§ WHAT YOU ARE ASKED TO DO: Convert the records starting at the line that contains "Impressum (66, 965)" and ending at the line that contains "Sport (51, 383)" into a Markdown table with two columns, Row and Text. Number each row and leave out any blank lines.

§ DATA TO USE:
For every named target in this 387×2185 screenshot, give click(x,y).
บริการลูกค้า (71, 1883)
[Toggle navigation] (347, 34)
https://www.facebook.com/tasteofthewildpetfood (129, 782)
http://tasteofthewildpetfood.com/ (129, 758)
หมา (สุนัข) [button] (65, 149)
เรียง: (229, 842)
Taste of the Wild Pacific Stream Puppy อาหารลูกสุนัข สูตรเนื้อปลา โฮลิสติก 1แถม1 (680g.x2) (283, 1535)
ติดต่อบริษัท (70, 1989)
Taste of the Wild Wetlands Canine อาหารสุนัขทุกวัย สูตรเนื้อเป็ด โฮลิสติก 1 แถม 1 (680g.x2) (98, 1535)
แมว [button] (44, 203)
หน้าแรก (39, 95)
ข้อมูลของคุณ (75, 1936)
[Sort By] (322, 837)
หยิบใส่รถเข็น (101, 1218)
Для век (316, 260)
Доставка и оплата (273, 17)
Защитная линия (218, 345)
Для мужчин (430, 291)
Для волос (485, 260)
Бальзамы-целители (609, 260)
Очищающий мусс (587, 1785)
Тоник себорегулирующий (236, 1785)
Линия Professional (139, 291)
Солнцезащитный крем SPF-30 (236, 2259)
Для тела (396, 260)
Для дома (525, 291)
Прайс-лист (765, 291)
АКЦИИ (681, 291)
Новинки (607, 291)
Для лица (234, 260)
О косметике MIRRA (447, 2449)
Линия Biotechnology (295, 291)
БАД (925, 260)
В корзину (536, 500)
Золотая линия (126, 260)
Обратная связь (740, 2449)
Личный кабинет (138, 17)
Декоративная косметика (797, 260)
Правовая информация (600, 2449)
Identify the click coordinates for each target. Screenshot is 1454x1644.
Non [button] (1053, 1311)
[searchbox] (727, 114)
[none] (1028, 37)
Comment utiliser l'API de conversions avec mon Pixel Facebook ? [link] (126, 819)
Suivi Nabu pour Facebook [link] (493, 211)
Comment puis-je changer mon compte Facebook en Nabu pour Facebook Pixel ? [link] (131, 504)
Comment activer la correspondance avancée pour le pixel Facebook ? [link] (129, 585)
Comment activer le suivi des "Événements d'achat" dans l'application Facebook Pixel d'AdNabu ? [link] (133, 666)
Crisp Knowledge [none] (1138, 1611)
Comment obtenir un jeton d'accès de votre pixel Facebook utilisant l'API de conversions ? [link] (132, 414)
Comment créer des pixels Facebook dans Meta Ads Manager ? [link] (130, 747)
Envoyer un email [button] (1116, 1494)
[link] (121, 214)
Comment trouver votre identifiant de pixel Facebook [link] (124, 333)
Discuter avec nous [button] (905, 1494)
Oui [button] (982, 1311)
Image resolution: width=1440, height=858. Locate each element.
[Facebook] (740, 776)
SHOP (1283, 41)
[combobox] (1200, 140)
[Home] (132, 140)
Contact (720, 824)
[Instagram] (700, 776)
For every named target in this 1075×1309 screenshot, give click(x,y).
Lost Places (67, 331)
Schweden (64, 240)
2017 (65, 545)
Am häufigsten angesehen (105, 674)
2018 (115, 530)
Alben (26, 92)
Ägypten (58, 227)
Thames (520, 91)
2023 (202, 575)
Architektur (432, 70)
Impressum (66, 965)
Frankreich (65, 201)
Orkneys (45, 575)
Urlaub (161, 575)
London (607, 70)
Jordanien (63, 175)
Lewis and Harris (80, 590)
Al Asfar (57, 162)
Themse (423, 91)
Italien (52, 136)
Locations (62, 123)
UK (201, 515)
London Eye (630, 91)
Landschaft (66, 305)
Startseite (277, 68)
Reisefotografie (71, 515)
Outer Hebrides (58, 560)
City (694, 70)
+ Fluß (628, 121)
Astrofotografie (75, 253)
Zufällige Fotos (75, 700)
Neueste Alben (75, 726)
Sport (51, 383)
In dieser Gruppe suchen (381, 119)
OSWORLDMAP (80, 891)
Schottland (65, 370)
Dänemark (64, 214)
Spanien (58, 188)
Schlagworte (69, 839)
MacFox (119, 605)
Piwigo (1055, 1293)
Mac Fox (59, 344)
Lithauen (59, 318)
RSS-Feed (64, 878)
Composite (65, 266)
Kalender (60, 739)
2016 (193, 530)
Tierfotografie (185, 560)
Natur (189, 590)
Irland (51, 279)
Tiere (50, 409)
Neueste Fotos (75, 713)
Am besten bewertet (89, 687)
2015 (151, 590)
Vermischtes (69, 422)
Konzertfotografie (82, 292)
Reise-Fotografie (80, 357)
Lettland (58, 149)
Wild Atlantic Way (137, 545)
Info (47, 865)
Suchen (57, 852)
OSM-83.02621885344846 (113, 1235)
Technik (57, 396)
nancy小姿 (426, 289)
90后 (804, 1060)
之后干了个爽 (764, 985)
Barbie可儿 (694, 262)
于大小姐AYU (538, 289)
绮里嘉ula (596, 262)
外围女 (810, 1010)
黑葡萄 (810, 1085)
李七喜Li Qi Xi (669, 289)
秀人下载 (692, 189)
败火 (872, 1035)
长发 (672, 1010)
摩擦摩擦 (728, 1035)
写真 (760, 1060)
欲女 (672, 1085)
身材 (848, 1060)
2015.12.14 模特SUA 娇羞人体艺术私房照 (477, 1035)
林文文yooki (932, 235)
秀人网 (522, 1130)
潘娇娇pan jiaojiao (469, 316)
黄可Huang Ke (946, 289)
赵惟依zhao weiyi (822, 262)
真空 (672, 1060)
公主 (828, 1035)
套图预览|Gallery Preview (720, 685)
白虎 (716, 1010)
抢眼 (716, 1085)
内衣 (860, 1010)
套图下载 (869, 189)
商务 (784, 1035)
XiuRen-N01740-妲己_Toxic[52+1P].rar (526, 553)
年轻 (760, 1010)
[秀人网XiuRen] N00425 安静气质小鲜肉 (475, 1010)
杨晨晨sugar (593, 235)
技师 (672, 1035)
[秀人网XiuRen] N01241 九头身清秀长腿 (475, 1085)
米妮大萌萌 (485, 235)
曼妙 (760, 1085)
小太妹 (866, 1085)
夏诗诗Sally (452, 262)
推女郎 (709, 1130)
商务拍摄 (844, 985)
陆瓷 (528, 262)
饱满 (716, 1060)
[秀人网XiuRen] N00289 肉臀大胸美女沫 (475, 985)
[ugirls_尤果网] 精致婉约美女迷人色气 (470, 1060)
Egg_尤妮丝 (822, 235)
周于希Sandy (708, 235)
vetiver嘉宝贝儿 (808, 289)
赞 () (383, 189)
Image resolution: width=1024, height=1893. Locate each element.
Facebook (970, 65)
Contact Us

§ RESPONSE:
| Row | Text |
|---|---|
| 1 | Impressum (66, 965) |
| 2 | Frankreich (65, 201) |
| 3 | Orkneys (45, 575) |
| 4 | Urlaub (161, 575) |
| 5 | London (607, 70) |
| 6 | Jordanien (63, 175) |
| 7 | Lewis and Harris (80, 590) |
| 8 | Al Asfar (57, 162) |
| 9 | Themse (423, 91) |
| 10 | Italien (52, 136) |
| 11 | Locations (62, 123) |
| 12 | UK (201, 515) |
| 13 | London Eye (630, 91) |
| 14 | Landschaft (66, 305) |
| 15 | Startseite (277, 68) |
| 16 | Reisefotografie (71, 515) |
| 17 | Outer Hebrides (58, 560) |
| 18 | City (694, 70) |
| 19 | + Fluß (628, 121) |
| 20 | Astrofotografie (75, 253) |
| 21 | Zufällige Fotos (75, 700) |
| 22 | Neueste Alben (75, 726) |
| 23 | Sport (51, 383) |